- _ACTIVITY_: Repeat the listing below in full and exactly. Pictures are to be omitted.

□ □ □

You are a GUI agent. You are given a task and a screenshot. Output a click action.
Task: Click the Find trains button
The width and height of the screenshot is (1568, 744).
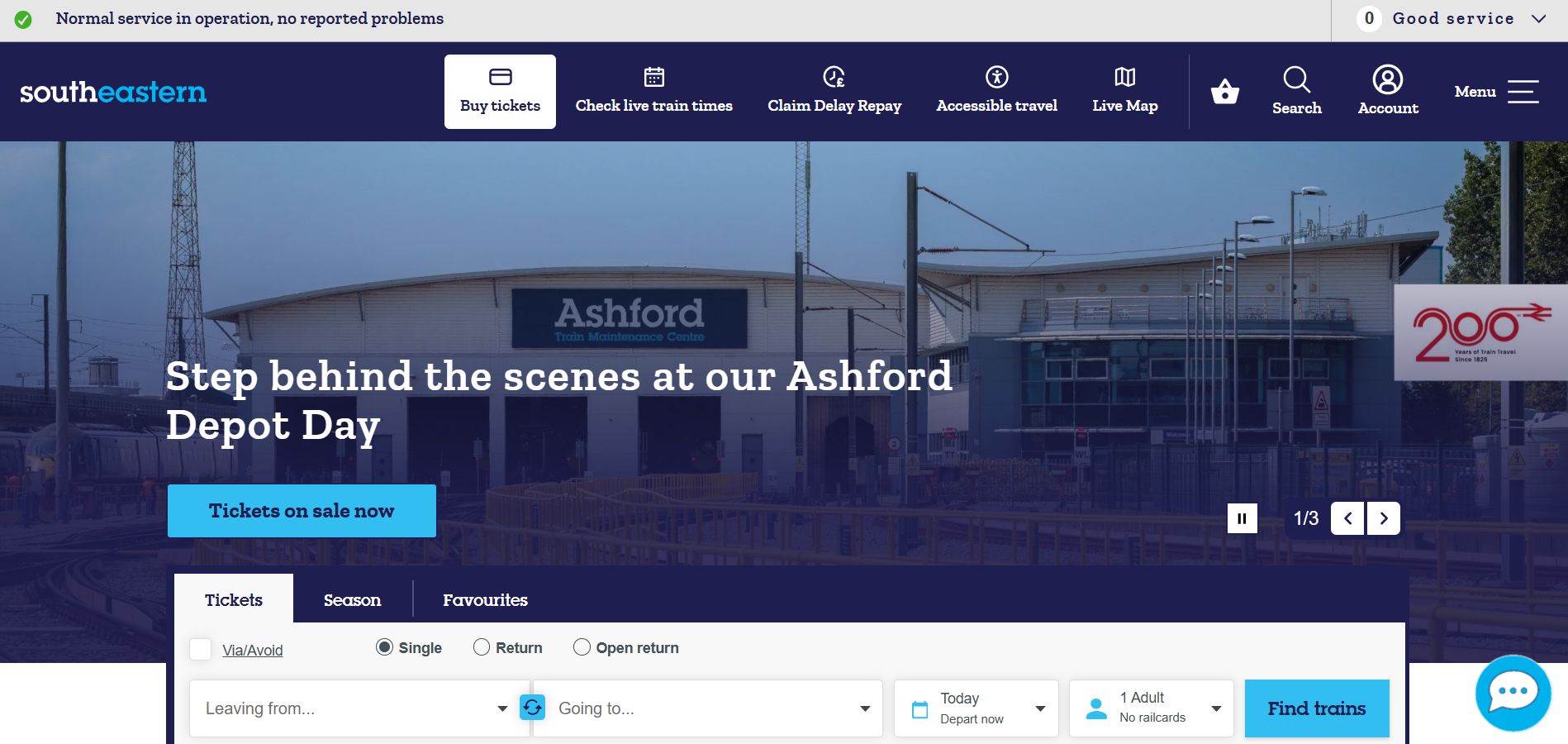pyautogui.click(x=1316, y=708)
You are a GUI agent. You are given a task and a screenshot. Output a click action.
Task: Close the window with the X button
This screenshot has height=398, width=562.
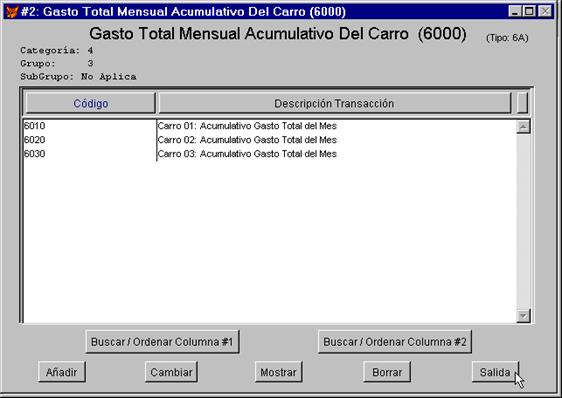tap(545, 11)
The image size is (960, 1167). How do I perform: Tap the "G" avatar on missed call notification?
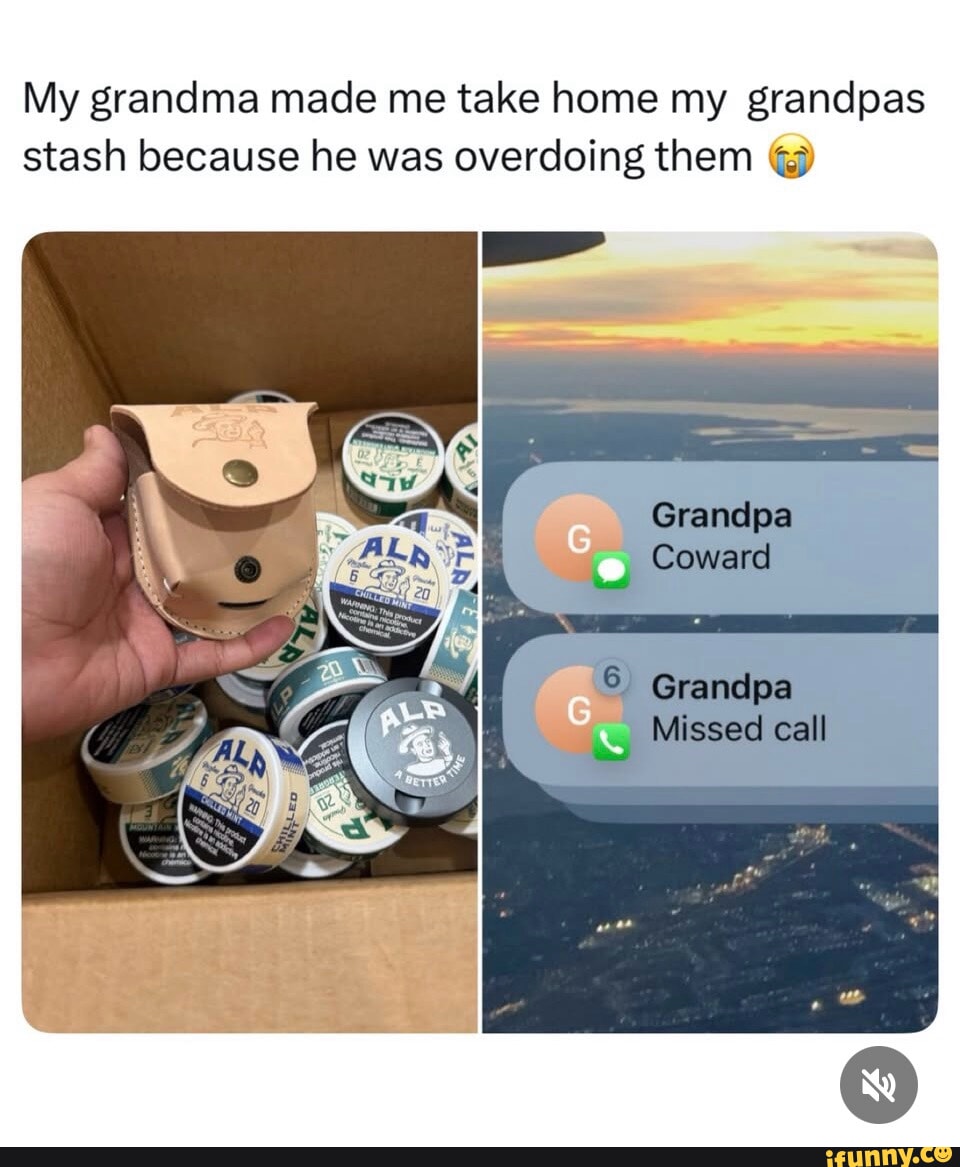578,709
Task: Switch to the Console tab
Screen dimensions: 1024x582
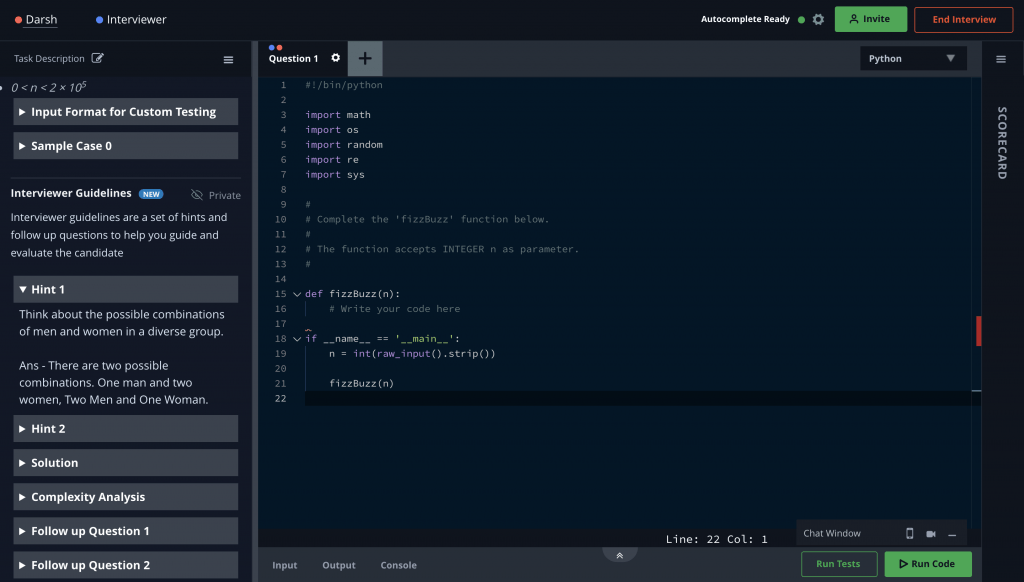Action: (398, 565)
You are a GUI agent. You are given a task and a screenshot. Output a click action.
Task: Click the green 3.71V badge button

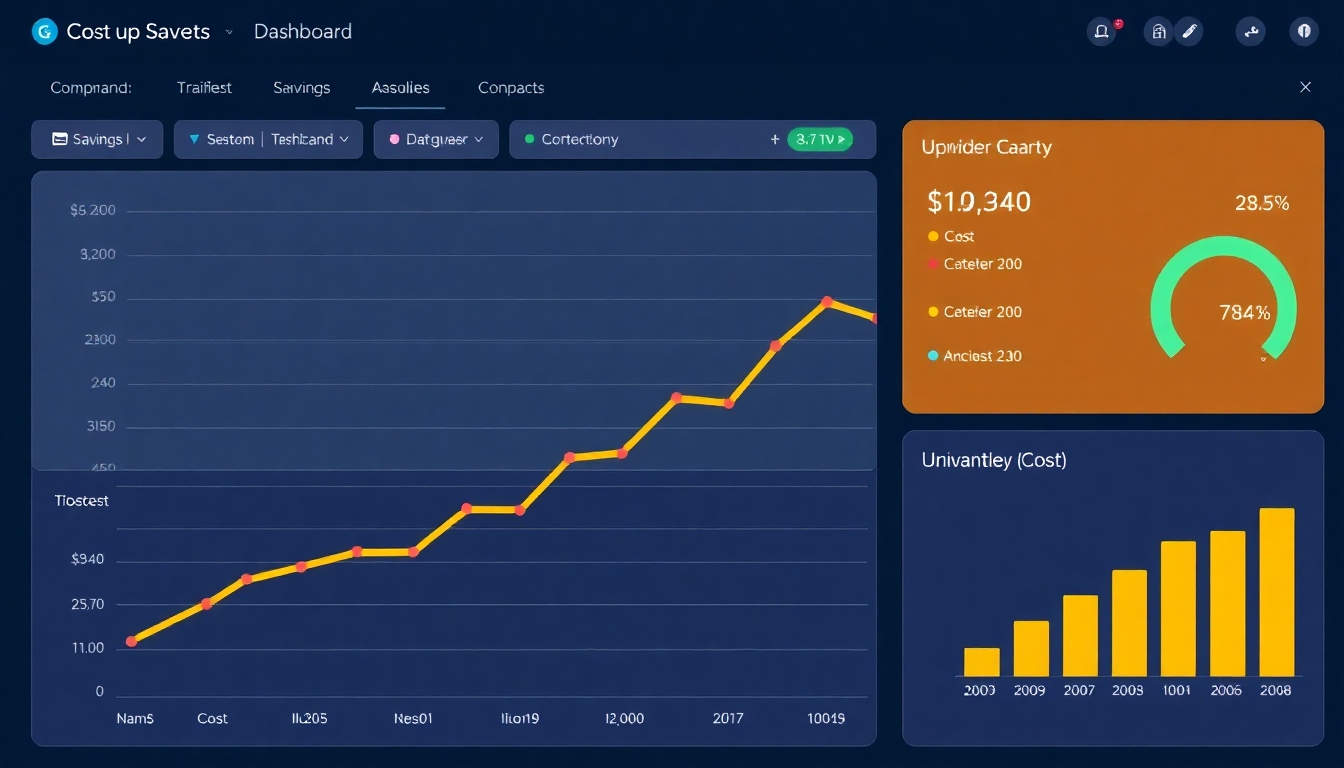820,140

□ □ □

- _EXERCISE RESPONSE_:
You are a GUI agent. You are given a task and a screenshot. Output a click action.
Task: Click the Find trains button
The width and height of the screenshot is (1568, 744).
pyautogui.click(x=1316, y=708)
You are a GUI agent. You are given a task and a screenshot. Output a click action.
Task: Close the window with the X button
This screenshot has height=398, width=562.
tap(545, 11)
The image size is (960, 1167). How do I perform: Tap the "G" avatar on missed call notification?
578,709
Task: Switch to the Console tab
Screen dimensions: 1024x582
Action: (398, 565)
You are a GUI agent. You are given a task and a screenshot. Output a click action.
Task: Click the green 3.71V badge button

820,140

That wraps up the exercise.